Start of Supplied entries

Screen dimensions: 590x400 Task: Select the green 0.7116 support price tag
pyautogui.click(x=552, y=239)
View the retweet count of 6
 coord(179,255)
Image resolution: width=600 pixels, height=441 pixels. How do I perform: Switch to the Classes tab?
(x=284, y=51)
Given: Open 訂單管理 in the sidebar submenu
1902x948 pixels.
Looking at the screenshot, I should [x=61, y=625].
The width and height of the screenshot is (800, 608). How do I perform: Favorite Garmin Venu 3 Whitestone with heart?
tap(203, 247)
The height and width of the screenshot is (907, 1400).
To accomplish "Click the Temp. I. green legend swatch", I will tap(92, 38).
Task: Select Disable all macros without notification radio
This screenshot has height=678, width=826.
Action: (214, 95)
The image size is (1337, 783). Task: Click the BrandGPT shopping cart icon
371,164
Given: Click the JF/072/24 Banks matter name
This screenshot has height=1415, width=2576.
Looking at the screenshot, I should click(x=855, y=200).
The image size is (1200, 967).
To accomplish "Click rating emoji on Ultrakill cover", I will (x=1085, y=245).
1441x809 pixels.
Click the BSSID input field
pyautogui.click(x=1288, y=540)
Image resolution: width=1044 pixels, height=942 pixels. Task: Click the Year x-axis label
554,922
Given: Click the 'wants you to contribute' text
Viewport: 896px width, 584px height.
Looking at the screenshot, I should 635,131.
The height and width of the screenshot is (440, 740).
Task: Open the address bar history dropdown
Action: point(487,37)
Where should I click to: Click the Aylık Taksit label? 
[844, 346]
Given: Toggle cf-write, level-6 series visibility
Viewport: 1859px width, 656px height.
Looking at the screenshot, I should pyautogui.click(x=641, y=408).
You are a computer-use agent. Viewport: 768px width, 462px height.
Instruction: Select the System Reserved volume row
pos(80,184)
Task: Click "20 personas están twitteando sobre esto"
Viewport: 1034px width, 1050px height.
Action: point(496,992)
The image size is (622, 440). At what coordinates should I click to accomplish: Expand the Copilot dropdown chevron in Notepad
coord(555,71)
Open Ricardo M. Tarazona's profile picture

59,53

End of Supplied entries

Each line that holds the word "Given" should be extracted from the records.

Given: Open 訂單管理 in the sidebar submenu
Given: Click the JF/072/24 Banks matter name
Given: Click the 'wants you to contribute' text
Given: Toggle cf-write, level-6 series visibility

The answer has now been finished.